Photography: seeing through a beginner’s lens

Friday, 19 June 2015

Full Frame vs Crop Sensor

Seeing everything vs seeing some of it. Confused huh, so was I. When talking about DSLR's you will hear people say I have a full frame and I will never go back to a crop sensor camera again. What they are in fact referring to is the size of the sensor of the camera. If you want to get really number specific, older film cameras had a film size of 35mm so a full frame camera's sensor had basically the same size as this, a crop sensor camera would be less. How does this translate to you? Well the easiest way is to show you. If you look at the photograph below you will see a red square, basically if you were using a crop sensor camera (such as the Canon T3i Rebel) that is the image you would actually see, whereas if you were using a full frame camera such as the Canon 5d MkIII your image would be the entire photo.

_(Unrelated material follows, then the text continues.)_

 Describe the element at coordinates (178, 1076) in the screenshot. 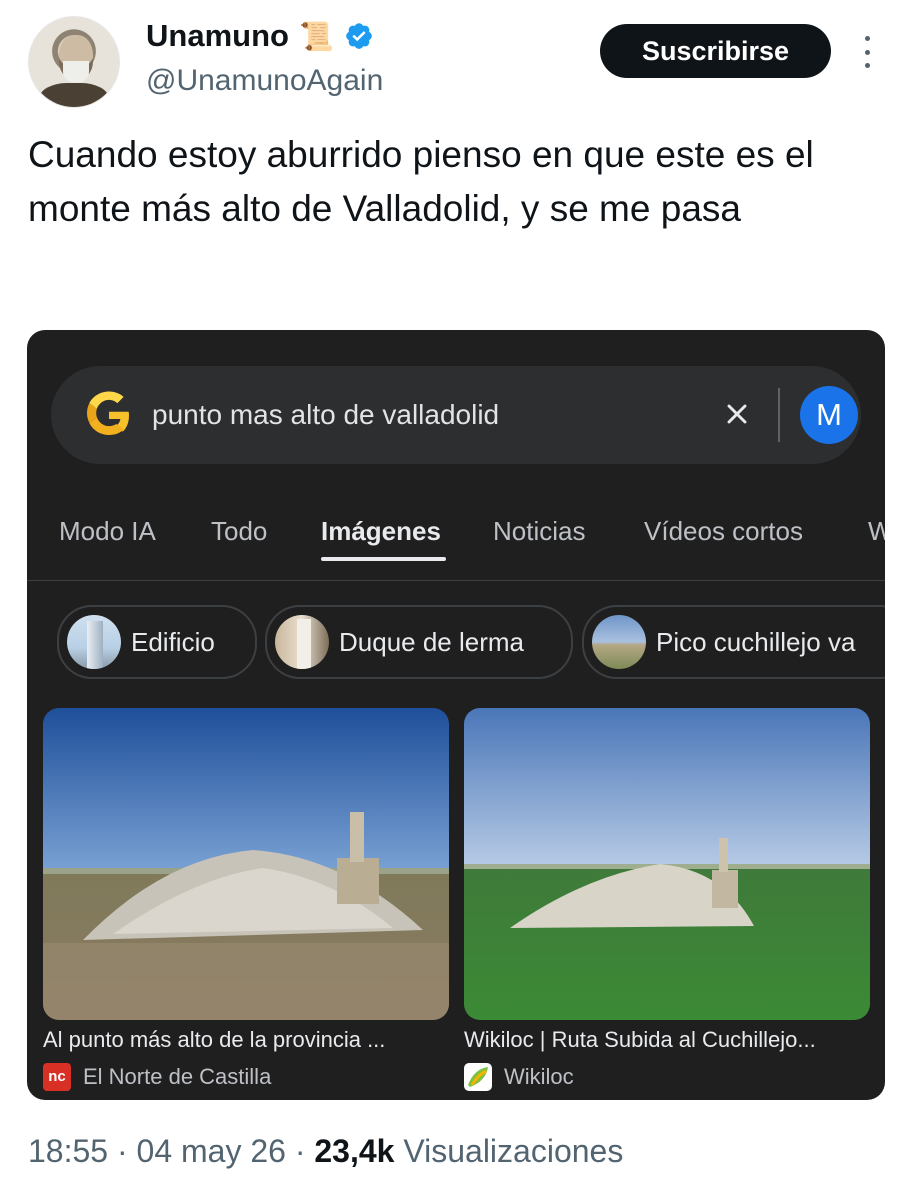

I see `result-source-name: El Norte de Castilla` at that location.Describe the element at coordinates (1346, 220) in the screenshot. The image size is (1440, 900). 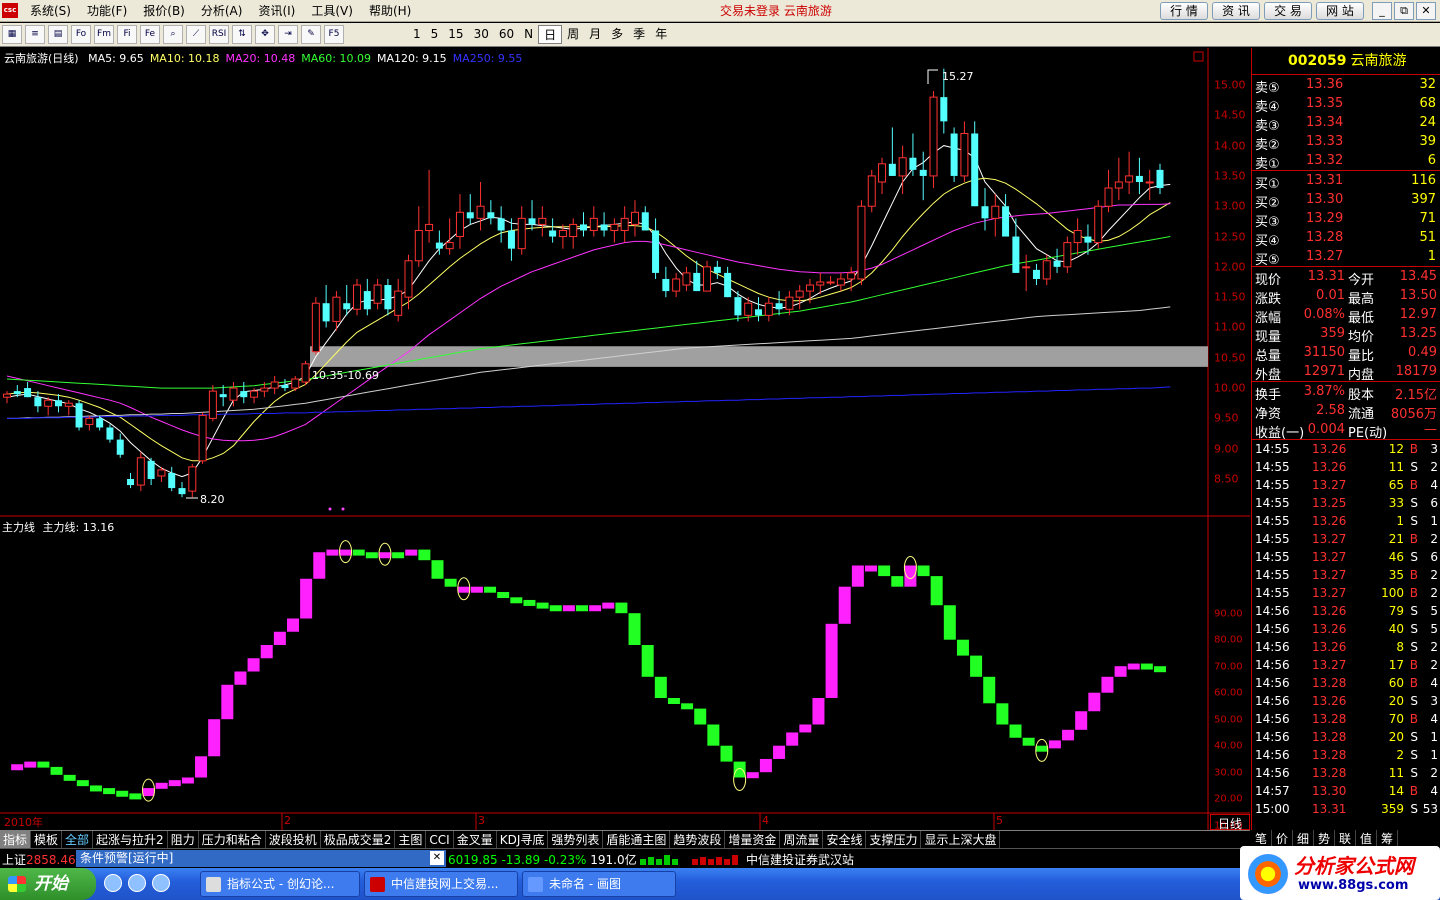
I see `bids-row: 买③ 13.29 71` at that location.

The full frame camera simply gives you more image to work with. Now do not disown a crop sensor camera simply because of that reason. One of the major advantages of crop sensor DSLR's is that they are usually cheaper, so if you don't have the cash to splurge on that full frame you can get a crop sensor. Also the other advantage is the "crop factor". 


Nikon cameras are either full frame (FX) or crop sensor 1.5x (DX) with a crop factor of 1.5x

Canon cameras are either full frame or crop sensor with a crop factor of 1.3x or 1.6x 

The crop factor comes in very handy for telephoto lenses. Say for example you have a 5dMkIII with a 300mm lens attached. That 300mm focal length is only 300mm, however if you were to attach that to a crop sensor camera with a crop factor of 1.6x then you effectively have a 480mm lens!!. More lens for your money, sadly though it works the same way for smaller lenses so that 35mm lens would really be 56mm on a crop sensor camera which makes getting wider angle shots a bit harder.